So I’ve been reading this book lately called Stealing Jesus by Bruce Bawer. It’s basically a liberal Christian’s criticism of evangelical / fundamental Christianity. In fact, he argues that America must save Christianity and the country from evangelicals or face dire dire consequences. It’s really really interesting. I’ve been really into learning about liberal Christianity lately. It is so fascinating to me. I mean, the stuff that they believe. Just really interesting.

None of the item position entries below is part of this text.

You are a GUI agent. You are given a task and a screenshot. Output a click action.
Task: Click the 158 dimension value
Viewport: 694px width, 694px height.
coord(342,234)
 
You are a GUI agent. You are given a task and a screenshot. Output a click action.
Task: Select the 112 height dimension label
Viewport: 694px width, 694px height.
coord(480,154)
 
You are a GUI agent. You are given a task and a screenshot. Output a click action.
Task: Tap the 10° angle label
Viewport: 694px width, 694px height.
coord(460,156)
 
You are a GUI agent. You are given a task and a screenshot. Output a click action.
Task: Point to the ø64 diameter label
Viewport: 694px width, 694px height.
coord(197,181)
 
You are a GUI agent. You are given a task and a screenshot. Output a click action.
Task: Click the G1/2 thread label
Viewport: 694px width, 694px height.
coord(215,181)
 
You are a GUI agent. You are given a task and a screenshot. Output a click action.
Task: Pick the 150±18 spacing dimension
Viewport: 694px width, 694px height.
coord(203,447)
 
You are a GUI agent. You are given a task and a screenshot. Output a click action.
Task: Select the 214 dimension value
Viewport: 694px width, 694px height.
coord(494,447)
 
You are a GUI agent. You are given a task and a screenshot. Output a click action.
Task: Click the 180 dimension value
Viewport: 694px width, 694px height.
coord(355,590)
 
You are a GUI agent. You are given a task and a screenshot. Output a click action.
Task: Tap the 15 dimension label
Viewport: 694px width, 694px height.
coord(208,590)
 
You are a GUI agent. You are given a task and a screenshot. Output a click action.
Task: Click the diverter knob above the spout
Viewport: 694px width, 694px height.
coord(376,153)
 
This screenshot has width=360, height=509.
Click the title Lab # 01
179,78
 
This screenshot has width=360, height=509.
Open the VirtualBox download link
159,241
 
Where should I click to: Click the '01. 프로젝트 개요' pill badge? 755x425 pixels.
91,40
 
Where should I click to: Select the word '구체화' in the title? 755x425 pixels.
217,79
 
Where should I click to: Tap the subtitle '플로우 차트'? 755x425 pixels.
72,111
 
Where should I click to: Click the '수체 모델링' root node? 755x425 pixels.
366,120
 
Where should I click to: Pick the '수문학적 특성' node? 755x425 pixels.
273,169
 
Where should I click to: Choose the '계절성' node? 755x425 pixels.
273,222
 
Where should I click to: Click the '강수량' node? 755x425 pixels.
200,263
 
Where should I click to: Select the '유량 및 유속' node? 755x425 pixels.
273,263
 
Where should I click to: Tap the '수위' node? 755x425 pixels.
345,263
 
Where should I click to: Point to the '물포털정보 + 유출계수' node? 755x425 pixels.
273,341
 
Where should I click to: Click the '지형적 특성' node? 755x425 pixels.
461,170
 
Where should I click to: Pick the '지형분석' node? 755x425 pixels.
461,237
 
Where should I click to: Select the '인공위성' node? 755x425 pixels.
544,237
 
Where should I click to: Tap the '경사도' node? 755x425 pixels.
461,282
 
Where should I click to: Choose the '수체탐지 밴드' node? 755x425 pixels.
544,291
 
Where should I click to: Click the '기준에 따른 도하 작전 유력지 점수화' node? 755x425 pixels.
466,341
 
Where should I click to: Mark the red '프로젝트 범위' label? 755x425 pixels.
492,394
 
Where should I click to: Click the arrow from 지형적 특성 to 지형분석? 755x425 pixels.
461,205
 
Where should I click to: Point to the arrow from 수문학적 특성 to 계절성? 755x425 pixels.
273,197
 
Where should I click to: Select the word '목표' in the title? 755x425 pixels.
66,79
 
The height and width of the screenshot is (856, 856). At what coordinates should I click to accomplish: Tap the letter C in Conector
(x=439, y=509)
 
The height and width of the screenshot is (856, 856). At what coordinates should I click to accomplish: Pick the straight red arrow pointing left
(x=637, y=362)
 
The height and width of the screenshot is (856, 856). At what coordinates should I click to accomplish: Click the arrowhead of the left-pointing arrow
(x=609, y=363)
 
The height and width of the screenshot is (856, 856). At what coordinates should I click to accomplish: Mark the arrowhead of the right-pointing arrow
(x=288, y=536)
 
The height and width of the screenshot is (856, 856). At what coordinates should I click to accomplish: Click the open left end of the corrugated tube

Anyway, with this book I pretty much disagree with most of what he says (though not all by any means) but it’s made me think a great deal. I think many of his criticisms are inaccurate, but it challenged me that he had such criticisms. I think the basic gist of his book is that the liberal Christianity is more faithful to the message and life of Jesus than evangelical Christianity. He calls the liberal way the love way, and the conservative way the law way. Much like you know, Pharisees vs. Jesus, he sees conservatives and liberals as a parallel. And he thinks conservatives have stolen the real Jesus and what he stood for and used him for our agenda, thus the title of the book.
Anyway, like I said, it’s interesting the criticisms he has of evangelicals, and a lot of it I think is challenging. Because I think maybe he’s right – evangelicals do seem to be really really caught up with doctrine and who and who isn’t saved and stuff like that, and not really marked by love. He pointed out that in Acts, the church was known for how much they loved each other, not their doctrine or stuff like that. Anyway, it’s a challenge for the conservative church to really love each other more.

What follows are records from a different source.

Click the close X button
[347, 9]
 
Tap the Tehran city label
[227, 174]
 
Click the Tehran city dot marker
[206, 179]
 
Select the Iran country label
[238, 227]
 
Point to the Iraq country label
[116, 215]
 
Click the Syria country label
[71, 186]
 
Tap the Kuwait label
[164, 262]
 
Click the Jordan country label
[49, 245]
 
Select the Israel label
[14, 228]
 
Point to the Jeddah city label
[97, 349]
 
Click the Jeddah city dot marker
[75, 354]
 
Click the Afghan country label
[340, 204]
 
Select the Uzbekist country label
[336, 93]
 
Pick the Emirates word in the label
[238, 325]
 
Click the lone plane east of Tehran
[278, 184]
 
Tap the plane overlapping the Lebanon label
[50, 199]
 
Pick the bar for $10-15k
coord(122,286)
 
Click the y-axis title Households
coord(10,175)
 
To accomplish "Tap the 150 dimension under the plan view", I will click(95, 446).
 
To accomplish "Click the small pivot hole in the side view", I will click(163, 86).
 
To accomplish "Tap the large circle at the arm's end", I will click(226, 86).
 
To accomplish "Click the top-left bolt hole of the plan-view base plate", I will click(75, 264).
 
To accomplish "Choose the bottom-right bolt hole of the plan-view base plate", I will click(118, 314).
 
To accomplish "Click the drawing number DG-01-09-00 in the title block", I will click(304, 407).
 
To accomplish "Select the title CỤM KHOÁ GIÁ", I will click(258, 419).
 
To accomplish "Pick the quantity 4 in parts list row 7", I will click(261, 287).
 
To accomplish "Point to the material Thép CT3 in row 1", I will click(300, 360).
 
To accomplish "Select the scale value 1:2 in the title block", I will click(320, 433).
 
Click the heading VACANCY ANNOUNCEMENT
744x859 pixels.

OK, there’s this quote by Rich Mullins that I think is great, and is relevant here: “The thing that I generally do (to deal with the different understanding of God in the Navajo nation) is I listen respectfully — even though as a Christian I am a monotheist and have a system of theology that I’ve worked out for myself that is very different from the traditional Navajo religion. I still believe what marks us as Christians is not our doctrine in terms of a doctrinal statement. What marks us as Christians is our love for people. And if you love people you respect them. When someone who comes from a different religion, who comes from even a false religion, speaks, you listen respectfully to them.

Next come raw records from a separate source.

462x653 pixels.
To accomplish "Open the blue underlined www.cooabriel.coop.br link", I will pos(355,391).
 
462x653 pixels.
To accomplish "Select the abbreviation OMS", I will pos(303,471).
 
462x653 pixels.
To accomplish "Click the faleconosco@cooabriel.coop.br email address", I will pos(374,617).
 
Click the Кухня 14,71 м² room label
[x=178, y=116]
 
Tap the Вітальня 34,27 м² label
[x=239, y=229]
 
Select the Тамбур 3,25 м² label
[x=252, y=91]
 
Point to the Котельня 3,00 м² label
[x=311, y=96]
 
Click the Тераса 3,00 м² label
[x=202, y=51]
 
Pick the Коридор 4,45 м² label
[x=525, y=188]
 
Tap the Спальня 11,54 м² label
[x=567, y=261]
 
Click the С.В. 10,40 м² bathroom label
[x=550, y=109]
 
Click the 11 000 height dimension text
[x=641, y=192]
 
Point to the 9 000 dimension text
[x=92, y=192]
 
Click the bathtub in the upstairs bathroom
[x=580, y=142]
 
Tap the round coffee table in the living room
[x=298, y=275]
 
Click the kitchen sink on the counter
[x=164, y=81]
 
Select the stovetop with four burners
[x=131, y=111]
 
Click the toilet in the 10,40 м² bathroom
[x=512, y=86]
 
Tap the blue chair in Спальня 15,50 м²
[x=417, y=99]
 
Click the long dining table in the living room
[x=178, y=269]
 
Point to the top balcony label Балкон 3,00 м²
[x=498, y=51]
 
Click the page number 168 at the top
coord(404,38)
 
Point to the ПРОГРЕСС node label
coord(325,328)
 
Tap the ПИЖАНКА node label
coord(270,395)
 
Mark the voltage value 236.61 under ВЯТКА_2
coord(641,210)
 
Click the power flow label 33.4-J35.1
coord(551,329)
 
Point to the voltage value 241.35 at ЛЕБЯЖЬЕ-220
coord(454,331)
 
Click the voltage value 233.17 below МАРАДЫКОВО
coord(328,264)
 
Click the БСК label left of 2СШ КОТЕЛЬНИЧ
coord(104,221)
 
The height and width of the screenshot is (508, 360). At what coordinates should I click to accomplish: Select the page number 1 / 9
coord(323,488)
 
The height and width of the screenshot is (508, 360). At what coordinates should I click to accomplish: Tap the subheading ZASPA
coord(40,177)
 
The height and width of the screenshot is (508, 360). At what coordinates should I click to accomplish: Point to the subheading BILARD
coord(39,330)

You know, I have a great mom. Once we were talking about a friend of ours… it’s just wild that she and my mom are friends. I asked, “Do you ever feel weird around her?” and my mom said, “Yeah, I sure do!” But here’s the deal: No one was ever won into the kingdom of God through snobbery. We come to know Christ through love. I really believe that. I’ll tell you the truth, I think that all these doctrinal statements that all the congregations come up with over the years are basically just not very worthwhile. I don’t mean to sound mean toward the people who came up with them. I understand in the past there have been many heretical movements, and we still need to maintain sound doctrine in terms of a good understanding of how God works and operates. But I think our real doctrine is that doctrine what is born out in our character. I think you can profess the Apostles’ Creed until Jesus returns, but if you don’t love somebody you never were a Christian.”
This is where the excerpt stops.